Project Leads: Iris Derry, Renee Li
Team Members: Davis Bartels, Davis Malmer, Dhanya Narayanan, Ian Buchanan, Ian Fischer, James Kim, Jiamin Yang, Linkai Li, Marisol Garrouste, Matthew Bellick, Melodie Jin, Nathan Martin, Radi Akbar, Xin Hao Ling, Xinqian Zhai, Zach Fewkes, Jayachandra Korrapati
About this project
To begin, many teams removed the “Lecture” entries from the dataset. These entries did not provide insight into user performance on questions, just whether they were watching instructional material. A deeper model might be able to utilize these entries, but for our purposes they were not needed. The rest of the data was very complete, i.e. there were few N/A values that needed to be removed.
The next step was to join our multiple data frames. We had our largest set of data in “train.csv” and two smaller sets called “questions.csv” and “lectures.csv”, which contained metadata about the questions and lectures, respectively. We were interested in some of the data in the “questions.csv” file for feature creation, like what part of the exam a question was from. So we employed Pandas join methods to take the features we wanted from the “questions.csv” file and add them to our train file.
Lastly, depending on the model teams worked with, data standardization and normalization was done. Some teams chose to use a decision tree based model, which did not require any data manipulation, but other teams with distance based classifiers benefitted from standardization.
Figure 1. Distribution of % questions correctly answered, grouped by how long users have been using the app.
We did some exploratory data analysis to get to know our data, particularly since we had some background intuition about educational apps. For example, we expected users new to the app to perform worse than users who have been on the app for a while, which we confirmed using the visualizations in figure 1 above. We used similar methods to explore other features, which helped inform feature selection and engineering in later steps.
Each team was free to choose their classification model and work on it as best they could.
Logistic Regression: Logistic regression measures the relationship between the categorical dependent variable and one or more independent variables by estimating probabilities using a logistic function.
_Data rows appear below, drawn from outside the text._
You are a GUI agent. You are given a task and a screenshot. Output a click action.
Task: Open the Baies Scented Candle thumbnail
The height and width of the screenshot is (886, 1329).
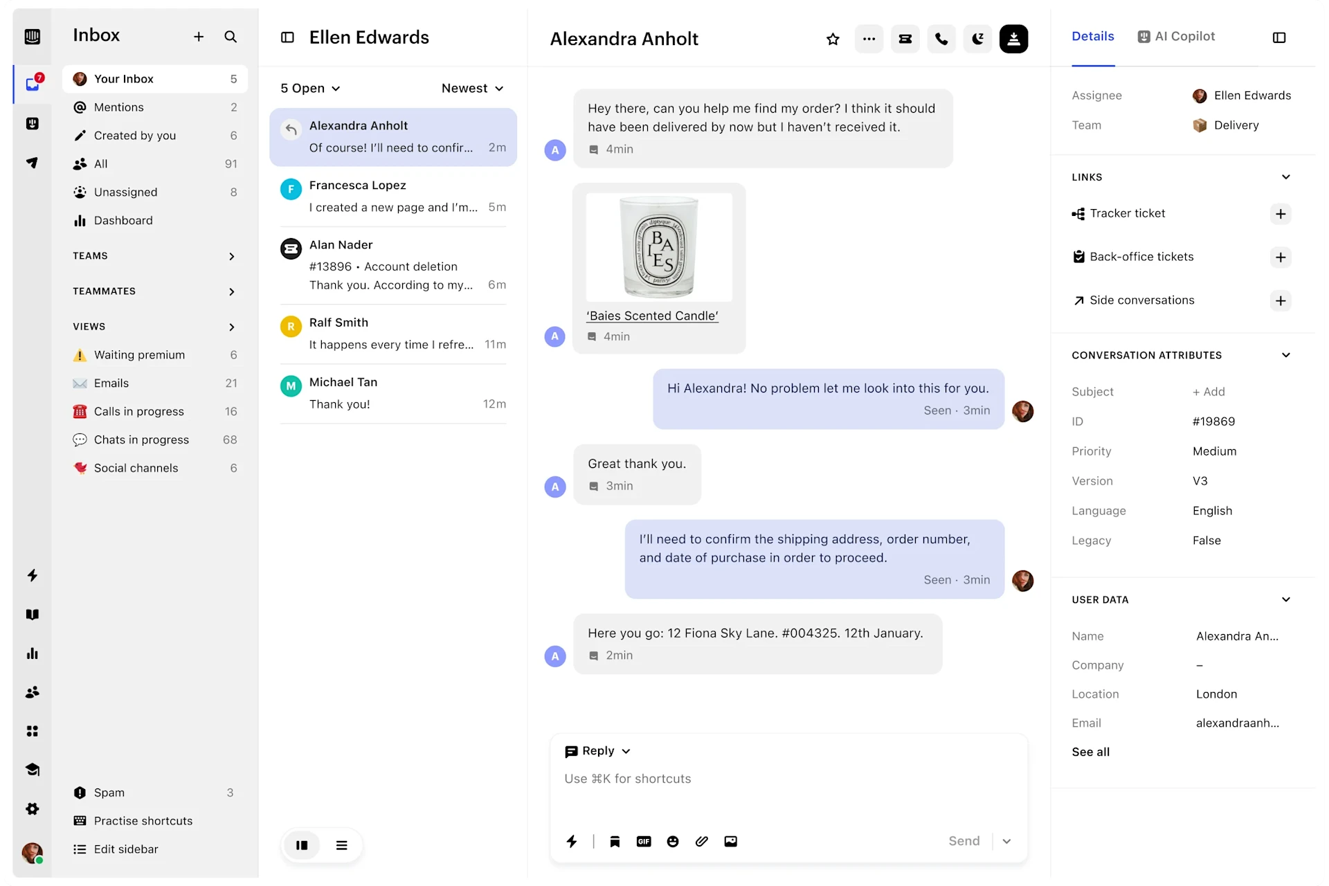(x=659, y=247)
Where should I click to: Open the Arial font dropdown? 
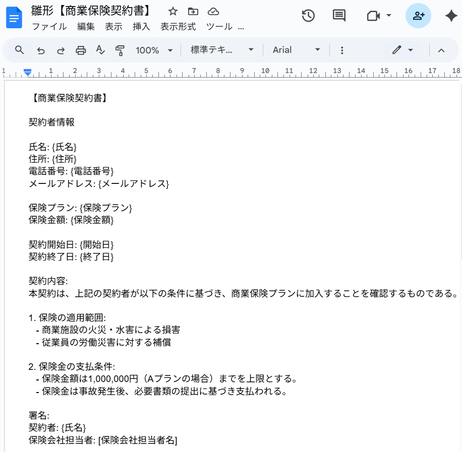point(296,50)
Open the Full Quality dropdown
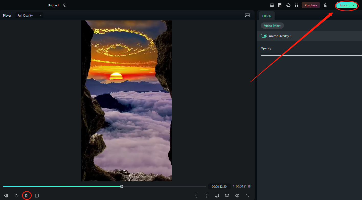Screen dimensions: 362x200 29,16
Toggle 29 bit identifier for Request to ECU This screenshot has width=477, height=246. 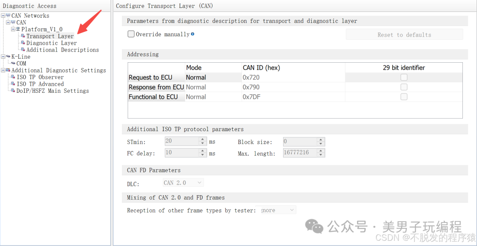coord(404,77)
Random Forest Classification: Random decision forests construct a multitude of decision trees at training time and output the class that is the mode of the classes of the individual trees. It outputs the most common classification of all trees. Ensemble algorithms are those which combine more than one algorithm of the same or different kind for classifying objects, the idea being that multiple weak trees, when merged, create a stronger, more accurate decision tree.
LGBM (Light Gradient Boosting Machine) is also a tree based learning algorithm. LightGBM uses histogram-based algorithms, which splits continuous feature values into discrete bins. This speeds up training and reduces memory usage.
Why did you do this project?
After submitting each team’s model, the competition runs a simulation and tests each model. Here are the following accuracy rates;
1st Logistic Regression: 73%
Random Forest Classification: 72%
2nd Logistic Regression: 61%
Although the models differ in many aspects, most of them share the same features. These features are; mean accuracy per TOEIC part, mean accuracy per question, mean accuracy of user, if the user saw explanation of prior question.Thus, the main differences between each model is the type. From the results, LGBM has the highest accuracy rate out of all the models, which leads us to conclude that perhaps decision tree models are more suited for this problem than weighted probability models like logistic regression. Furthermore, it seems like some of the features use future data like user mean accuracy, which can be a problem when predicting a new user with no prior experience, so a model that constantly updates itself with new information about the user would also be useful at predicting their answers.
Although our best model has a 76% accuracy rate, there is always room for improvement. First, data like timestamp and prior question elapsed time were completely ignored. From observing other models online, there were creative usage of timestamps like ‘good week’ or ‘mood’ of the user at that time. Furthermore, sophisticated features like ‘learning rates’, which measures a user’s ability to get the next attempt correct given that their previous attempt failed, would have been useful in determining the user’s correct answer.
Second, there are sophisticated machine learning models that deal with learning more complicated patterns. Models like transformers, which also happens to be the most used model online, would be very useful in weighing the different inputs of the data and recognize patterns that are hard to visualize in EDA’s. What this implies is that predicting a user’s answer is much more difficult with our current model without tapping into future data and that there are more variables contributing to a user’s ability to get an answer correct than simple statistical metrics like their accuracy rate or difficulty rate of the question. This lines-up nicely with the reality of cognitive science, since the learning mechanism of a human being is still largely a mystery. Understanding these mechanisms could potentially help design machine learning algorithms that can better predict user’s learning patterns.